籐という素材

籐花籠


古い花籠がひとつあるがです。人工的に加工したとう事ではなく経年変化ならではの風格。よくよく見たらヒゴが折れて一編み無くなっちゅう部分もあったりする。けんど、そんな事は全く関係がないような丸みを帯びた曲線美のやさしい雰囲気ながら、年期の入り具合は時間職人が色づけした独特の凄みぜよ。竹のようでもありますが実は籐で編まれた花かご。底部分のあしらいなど細かい部分までも手を抜かず、まっこと感心するほど根気よくキッチリと巻き上げられちゅう。

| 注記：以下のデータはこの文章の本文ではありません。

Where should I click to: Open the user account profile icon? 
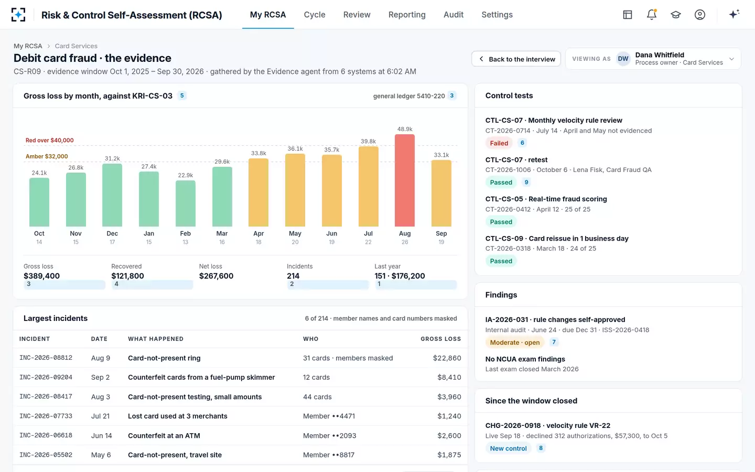click(x=700, y=15)
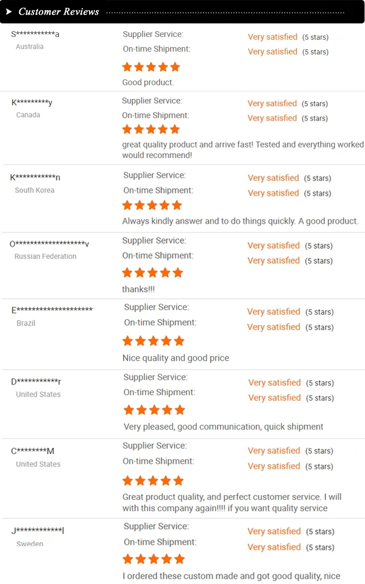This screenshot has height=584, width=365.
Task: Click reviewer name S***********a
Action: coord(35,34)
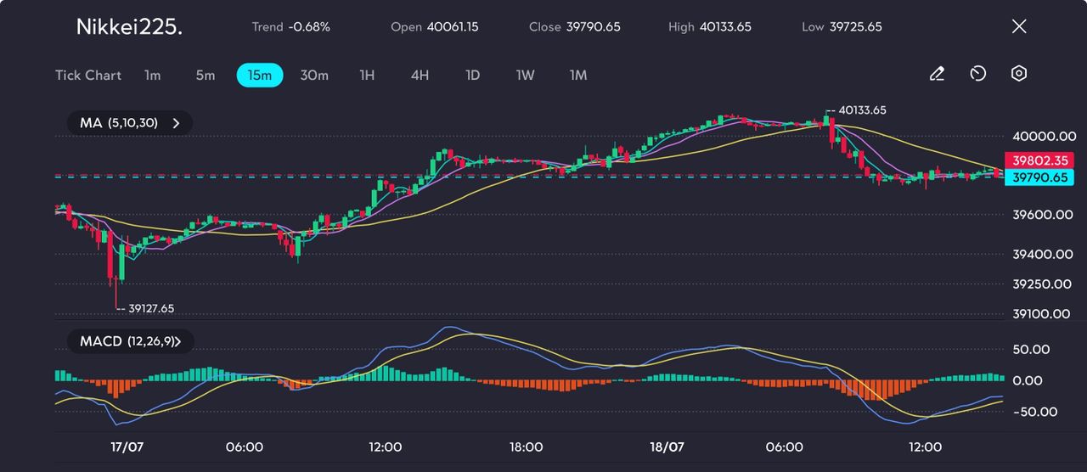1087x472 pixels.
Task: Select the 5m timeframe
Action: pos(206,76)
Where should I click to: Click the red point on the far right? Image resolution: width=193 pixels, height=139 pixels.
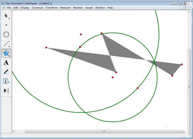coord(182,64)
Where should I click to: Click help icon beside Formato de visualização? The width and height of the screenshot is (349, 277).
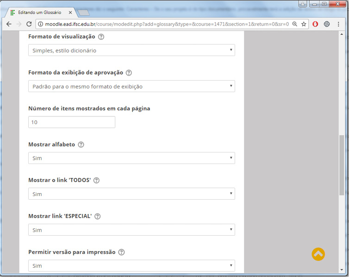101,37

籐は日本にはなくて、その全てを輸入に頼っちょります。自然素材ですので籐と一言にお話しましてもピンからキリまで色々な品質のものがあるのですが、近年だんだんと、この籐の入手が難しくなってきちゅうのです。皆様のお手元にお届けしゆう様々な竹細工、竹製品に使われていて籐がなくなったら作る事のできない商品までありますので、まっこと大変な事ながぞね。代替品として安っぽい人工的な素材がありますが。せっかく熟練の職人たちが作り上げる品物には使えないがぜよ。

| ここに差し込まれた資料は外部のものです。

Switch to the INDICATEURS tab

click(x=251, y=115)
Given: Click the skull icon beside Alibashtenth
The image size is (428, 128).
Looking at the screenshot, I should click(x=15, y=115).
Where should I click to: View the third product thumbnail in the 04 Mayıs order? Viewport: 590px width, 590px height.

この籐の花籠は形自体も美しいですが、籠に使われちゅう籐素材も綺麗です。綺麗な素材を一体どうやっちゅうがやろうか?と言うような技を駆使して編まれています。弘法筆を選ばずですけんど、よい筆やったら更に素晴らしい書になるろう。竹職人さんが困らないくらいには籐素材が入り続けることを願うちゅうがです。